## What you should do
Reproduce, with no edits, the line that contains "Where should I click to: Maximize" and all the lines that follow it, ending with the last line of the records.

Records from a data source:
= = =

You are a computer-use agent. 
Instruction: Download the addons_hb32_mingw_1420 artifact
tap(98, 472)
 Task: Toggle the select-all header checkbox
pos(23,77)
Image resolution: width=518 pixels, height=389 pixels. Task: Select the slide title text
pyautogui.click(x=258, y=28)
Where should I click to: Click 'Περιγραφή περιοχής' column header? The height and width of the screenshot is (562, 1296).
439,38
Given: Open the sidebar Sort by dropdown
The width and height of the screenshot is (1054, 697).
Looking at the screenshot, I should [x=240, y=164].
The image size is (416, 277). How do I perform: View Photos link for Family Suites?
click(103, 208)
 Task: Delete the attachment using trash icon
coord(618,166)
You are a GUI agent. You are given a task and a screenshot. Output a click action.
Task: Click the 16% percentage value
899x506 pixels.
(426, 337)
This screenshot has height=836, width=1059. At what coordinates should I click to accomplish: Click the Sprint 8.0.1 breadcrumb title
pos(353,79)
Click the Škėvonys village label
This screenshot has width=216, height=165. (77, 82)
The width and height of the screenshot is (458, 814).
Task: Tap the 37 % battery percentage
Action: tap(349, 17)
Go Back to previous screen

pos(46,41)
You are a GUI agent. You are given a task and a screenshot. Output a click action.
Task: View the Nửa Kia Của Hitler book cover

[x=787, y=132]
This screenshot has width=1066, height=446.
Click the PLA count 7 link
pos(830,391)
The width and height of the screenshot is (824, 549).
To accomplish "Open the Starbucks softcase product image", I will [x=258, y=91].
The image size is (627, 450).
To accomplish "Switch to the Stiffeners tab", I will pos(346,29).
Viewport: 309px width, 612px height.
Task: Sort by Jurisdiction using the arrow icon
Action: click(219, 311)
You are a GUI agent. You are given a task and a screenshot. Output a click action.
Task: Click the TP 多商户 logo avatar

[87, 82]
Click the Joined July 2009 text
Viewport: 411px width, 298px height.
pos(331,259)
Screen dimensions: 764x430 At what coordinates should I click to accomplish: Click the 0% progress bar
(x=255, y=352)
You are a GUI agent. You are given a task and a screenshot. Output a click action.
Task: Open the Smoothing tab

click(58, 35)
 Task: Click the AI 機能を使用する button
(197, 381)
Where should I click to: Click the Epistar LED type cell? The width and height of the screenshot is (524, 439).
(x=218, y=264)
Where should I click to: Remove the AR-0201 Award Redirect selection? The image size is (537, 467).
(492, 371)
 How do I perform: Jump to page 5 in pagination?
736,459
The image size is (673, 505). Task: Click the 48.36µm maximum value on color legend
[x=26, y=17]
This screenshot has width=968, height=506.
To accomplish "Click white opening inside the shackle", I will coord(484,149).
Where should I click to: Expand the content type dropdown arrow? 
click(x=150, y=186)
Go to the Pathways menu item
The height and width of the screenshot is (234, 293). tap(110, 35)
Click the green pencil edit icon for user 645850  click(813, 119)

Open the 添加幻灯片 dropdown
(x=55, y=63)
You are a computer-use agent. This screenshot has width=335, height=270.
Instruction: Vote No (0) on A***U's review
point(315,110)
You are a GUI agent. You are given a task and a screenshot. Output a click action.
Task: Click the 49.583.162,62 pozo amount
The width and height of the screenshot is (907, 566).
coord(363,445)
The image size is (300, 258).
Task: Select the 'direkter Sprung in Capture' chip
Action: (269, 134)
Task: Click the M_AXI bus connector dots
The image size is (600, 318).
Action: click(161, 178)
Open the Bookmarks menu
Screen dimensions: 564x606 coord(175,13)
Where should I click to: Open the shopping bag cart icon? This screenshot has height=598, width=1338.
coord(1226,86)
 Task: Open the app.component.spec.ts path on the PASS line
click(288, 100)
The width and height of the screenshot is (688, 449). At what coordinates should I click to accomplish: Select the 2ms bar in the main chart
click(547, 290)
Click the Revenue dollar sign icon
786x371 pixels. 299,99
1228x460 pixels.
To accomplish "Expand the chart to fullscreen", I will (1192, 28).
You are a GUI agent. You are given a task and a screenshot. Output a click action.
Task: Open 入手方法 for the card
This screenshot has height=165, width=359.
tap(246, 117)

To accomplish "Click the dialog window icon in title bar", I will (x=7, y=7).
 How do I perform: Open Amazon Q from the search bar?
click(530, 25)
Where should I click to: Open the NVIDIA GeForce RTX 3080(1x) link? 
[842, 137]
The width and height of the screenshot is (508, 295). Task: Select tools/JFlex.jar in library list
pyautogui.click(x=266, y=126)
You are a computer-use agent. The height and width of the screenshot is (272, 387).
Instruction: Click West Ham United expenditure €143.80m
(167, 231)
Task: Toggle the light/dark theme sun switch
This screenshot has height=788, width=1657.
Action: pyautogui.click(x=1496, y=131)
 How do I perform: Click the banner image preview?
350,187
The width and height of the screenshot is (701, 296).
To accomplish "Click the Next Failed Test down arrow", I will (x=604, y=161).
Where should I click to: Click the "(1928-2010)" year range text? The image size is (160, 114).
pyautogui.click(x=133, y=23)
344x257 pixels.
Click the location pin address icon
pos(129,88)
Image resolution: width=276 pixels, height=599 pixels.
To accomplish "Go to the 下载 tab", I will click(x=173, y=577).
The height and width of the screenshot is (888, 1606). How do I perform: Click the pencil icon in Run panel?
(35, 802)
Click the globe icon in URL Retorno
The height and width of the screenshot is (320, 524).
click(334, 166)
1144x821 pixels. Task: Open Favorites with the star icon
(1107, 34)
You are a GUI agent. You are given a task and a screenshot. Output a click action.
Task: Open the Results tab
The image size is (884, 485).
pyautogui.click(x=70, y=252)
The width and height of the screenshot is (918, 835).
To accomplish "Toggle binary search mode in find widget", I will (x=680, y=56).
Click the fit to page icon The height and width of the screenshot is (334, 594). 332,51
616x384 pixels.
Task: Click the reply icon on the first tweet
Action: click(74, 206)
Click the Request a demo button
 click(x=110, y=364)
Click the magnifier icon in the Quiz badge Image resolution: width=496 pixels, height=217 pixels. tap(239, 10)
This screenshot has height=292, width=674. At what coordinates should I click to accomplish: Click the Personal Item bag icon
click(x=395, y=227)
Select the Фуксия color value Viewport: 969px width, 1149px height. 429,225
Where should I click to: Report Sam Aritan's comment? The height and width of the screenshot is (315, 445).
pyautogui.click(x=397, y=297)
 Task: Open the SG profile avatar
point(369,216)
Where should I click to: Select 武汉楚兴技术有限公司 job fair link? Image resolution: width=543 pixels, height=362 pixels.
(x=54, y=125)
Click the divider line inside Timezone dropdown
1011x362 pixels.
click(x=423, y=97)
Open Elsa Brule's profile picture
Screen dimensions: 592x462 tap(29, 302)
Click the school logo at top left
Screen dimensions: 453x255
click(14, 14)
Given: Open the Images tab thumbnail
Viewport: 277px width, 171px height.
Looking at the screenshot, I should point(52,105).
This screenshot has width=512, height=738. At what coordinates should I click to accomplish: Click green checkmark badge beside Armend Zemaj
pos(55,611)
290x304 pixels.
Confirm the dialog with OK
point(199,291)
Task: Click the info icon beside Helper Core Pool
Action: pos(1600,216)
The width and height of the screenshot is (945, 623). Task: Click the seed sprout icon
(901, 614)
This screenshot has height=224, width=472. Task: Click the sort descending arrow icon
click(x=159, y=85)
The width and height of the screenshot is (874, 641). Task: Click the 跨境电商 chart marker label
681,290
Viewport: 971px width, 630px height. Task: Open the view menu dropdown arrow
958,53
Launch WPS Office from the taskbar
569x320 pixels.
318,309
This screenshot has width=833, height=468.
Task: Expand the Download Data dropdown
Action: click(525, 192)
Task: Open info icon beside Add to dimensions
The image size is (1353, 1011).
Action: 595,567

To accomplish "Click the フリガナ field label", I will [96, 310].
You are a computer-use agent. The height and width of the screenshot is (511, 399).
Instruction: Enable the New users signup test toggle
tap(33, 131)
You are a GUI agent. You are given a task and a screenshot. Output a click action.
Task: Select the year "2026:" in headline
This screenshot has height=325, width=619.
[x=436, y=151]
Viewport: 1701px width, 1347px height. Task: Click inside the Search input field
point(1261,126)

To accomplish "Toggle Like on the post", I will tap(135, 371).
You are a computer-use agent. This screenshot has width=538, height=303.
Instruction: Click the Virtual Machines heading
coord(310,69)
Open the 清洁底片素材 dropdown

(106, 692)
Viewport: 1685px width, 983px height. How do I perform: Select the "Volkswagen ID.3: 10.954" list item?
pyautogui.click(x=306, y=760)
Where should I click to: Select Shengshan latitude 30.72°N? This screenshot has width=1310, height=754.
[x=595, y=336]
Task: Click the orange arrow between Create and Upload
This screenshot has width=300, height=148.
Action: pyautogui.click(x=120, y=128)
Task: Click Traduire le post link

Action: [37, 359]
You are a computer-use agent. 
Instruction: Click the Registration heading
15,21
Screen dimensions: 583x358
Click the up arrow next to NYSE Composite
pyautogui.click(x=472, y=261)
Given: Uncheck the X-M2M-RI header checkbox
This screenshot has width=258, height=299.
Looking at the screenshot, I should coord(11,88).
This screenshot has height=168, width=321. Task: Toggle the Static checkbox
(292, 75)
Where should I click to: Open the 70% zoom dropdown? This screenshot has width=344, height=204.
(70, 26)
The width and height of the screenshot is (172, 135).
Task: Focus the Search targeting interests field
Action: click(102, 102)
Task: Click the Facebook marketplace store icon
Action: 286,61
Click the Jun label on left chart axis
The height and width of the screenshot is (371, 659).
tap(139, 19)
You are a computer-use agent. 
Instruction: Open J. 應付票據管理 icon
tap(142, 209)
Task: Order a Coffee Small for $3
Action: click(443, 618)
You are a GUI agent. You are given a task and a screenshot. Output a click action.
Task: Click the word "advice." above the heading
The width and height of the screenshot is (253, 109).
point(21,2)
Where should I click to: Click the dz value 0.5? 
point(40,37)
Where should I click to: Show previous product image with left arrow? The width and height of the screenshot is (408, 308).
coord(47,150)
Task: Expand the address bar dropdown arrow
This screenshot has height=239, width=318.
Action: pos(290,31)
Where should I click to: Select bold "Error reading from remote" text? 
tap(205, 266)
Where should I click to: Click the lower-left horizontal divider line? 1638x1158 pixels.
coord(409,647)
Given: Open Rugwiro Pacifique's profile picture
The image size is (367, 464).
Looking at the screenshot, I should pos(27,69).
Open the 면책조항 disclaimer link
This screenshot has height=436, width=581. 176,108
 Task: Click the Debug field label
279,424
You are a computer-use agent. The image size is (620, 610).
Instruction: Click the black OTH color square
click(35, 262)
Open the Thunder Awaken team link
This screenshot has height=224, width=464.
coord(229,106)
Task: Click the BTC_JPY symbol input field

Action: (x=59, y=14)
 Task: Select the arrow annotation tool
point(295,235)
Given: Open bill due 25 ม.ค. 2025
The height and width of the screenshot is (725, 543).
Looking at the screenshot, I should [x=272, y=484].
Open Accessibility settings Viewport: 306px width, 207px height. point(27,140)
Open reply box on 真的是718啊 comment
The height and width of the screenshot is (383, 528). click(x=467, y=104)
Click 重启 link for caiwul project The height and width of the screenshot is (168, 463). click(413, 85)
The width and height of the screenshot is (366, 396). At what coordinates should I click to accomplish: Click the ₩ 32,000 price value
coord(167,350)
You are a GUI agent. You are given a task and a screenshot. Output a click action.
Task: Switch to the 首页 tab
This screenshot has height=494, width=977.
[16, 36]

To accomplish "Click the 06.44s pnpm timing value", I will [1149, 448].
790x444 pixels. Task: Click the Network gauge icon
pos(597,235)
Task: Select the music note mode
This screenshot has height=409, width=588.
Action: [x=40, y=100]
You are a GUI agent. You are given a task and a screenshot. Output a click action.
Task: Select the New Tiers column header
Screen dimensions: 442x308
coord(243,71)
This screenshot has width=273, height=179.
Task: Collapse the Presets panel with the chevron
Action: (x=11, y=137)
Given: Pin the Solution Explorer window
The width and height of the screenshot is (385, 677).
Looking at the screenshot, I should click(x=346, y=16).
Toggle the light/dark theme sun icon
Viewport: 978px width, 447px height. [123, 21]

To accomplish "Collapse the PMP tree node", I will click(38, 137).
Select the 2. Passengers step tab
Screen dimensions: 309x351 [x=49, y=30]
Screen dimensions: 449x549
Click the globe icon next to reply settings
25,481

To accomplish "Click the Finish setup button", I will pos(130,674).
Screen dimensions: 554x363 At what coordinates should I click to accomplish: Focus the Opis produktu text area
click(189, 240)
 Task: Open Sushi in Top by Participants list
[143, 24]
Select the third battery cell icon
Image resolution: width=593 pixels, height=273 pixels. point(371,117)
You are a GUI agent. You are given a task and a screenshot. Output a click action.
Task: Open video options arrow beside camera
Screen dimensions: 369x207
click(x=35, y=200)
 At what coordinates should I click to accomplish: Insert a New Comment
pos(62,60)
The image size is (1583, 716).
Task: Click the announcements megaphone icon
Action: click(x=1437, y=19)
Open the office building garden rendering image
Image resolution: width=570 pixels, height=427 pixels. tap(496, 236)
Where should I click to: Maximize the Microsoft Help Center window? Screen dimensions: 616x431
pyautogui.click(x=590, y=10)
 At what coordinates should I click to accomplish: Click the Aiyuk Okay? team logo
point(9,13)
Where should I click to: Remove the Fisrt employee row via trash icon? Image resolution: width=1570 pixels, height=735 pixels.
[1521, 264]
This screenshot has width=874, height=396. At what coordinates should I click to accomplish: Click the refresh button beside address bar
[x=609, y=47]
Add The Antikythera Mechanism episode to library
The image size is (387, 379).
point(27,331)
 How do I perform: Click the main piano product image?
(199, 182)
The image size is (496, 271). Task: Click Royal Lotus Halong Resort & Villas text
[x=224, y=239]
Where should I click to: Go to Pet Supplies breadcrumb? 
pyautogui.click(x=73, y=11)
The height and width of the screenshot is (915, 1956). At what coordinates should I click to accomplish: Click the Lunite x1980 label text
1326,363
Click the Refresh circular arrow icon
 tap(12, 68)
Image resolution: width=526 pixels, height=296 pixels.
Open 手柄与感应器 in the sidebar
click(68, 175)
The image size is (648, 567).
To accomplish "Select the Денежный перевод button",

= = =

## Expected output
Where should I click to: Maximize the Microsoft Help Center window? Screen dimensions: 616x431
pyautogui.click(x=590, y=10)
 At what coordinates should I click to accomplish: Click the Aiyuk Okay? team logo
point(9,13)
Where should I click to: Remove the Fisrt employee row via trash icon? Image resolution: width=1570 pixels, height=735 pixels.
[1521, 264]
This screenshot has width=874, height=396. At what coordinates should I click to accomplish: Click the refresh button beside address bar
[x=609, y=47]
Add The Antikythera Mechanism episode to library
The image size is (387, 379).
point(27,331)
 How do I perform: Click the main piano product image?
(199, 182)
The image size is (496, 271). Task: Click Royal Lotus Halong Resort & Villas text
[x=224, y=239]
Where should I click to: Go to Pet Supplies breadcrumb? 
pyautogui.click(x=73, y=11)
The height and width of the screenshot is (915, 1956). At what coordinates should I click to accomplish: Click the Lunite x1980 label text
1326,363
Click the Refresh circular arrow icon
 tap(12, 68)
Image resolution: width=526 pixels, height=296 pixels.
Open 手柄与感应器 in the sidebar
click(68, 175)
The image size is (648, 567).
To accomplish "Select the Денежный перевод button",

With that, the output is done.